Collected data
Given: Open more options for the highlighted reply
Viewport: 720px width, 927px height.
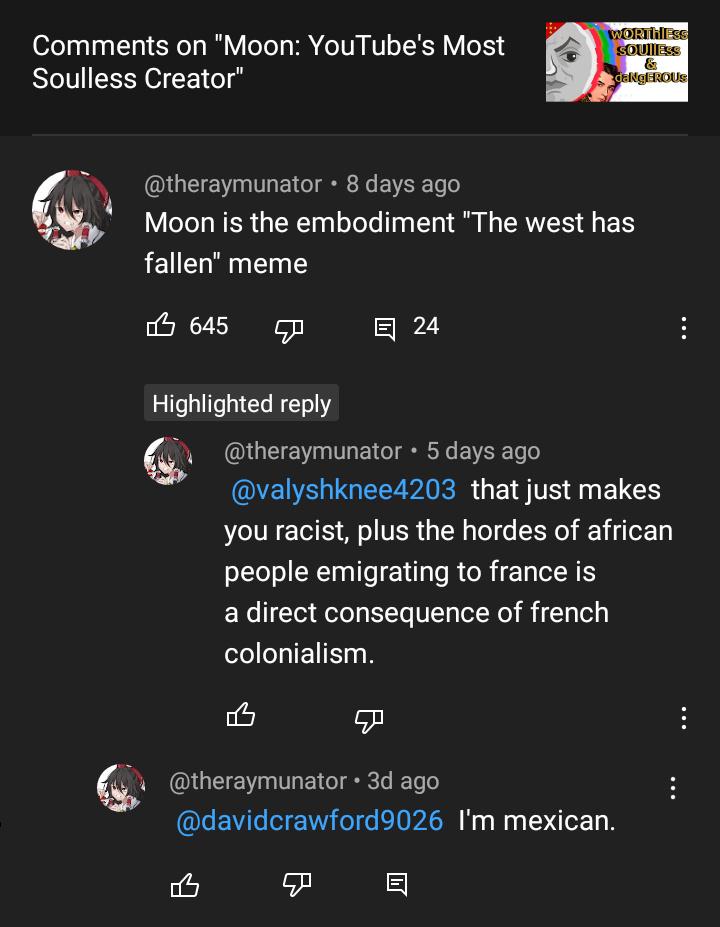Looking at the screenshot, I should pyautogui.click(x=683, y=717).
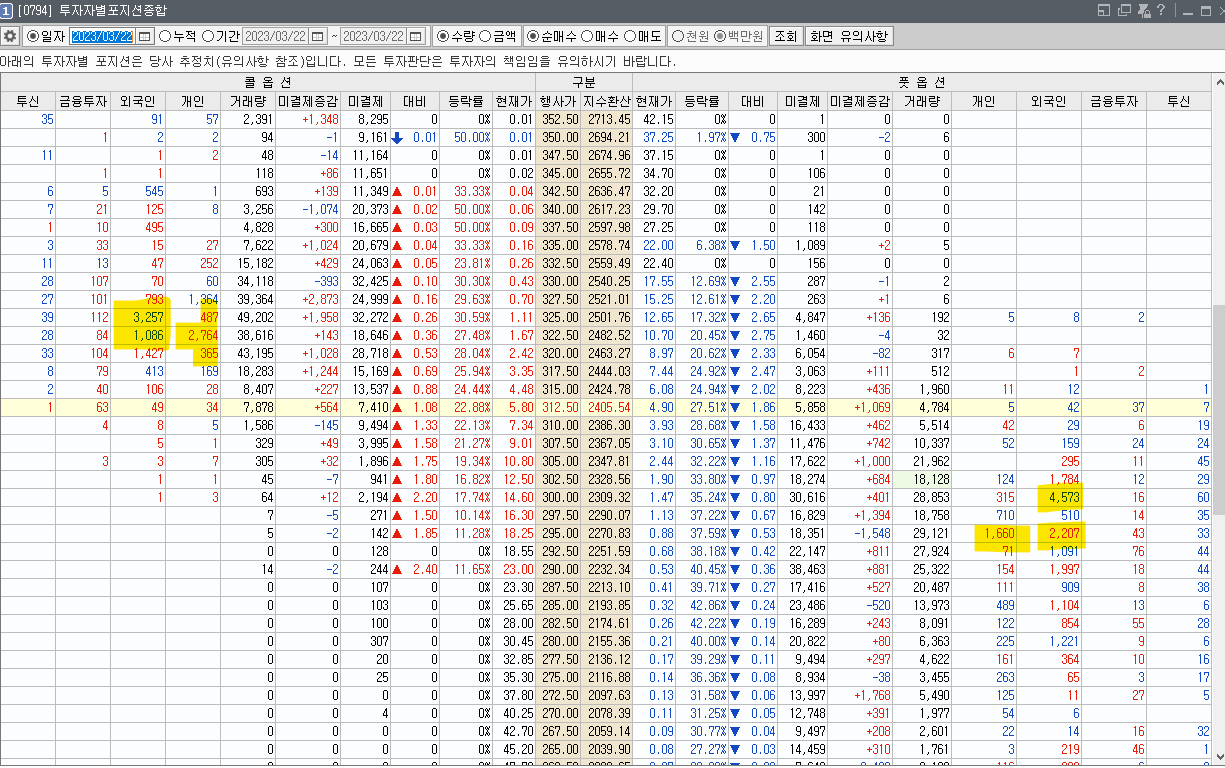Click the window layout icon in title bar
1225x768 pixels.
tap(1104, 11)
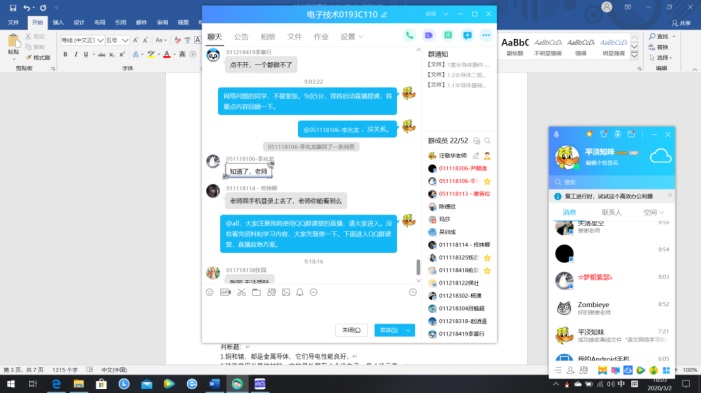
Task: Switch to the 公告 announcements tab
Action: pyautogui.click(x=241, y=37)
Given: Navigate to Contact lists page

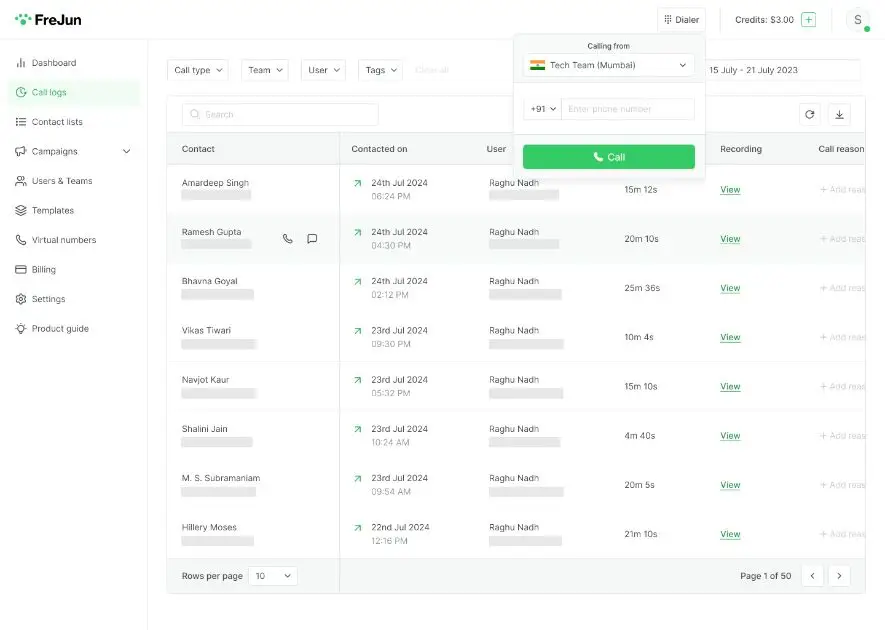Looking at the screenshot, I should pyautogui.click(x=57, y=122).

## What is needed
Once the line containing "Viewport: 720px width, 927px height." is located, write out exactly that line and each one after it to the end of the records above, excluding pictures and nothing else.

## Reply to the exercise
Viewport: 720px width, 927px height.
Looking at the screenshot, I should pyautogui.click(x=683, y=717).
Click the window layout icon in title bar
1225x768 pixels.
tap(1104, 11)
Task: Switch to the 公告 announcements tab
Action: pyautogui.click(x=241, y=37)
Given: Navigate to Contact lists page

Looking at the screenshot, I should pyautogui.click(x=57, y=122).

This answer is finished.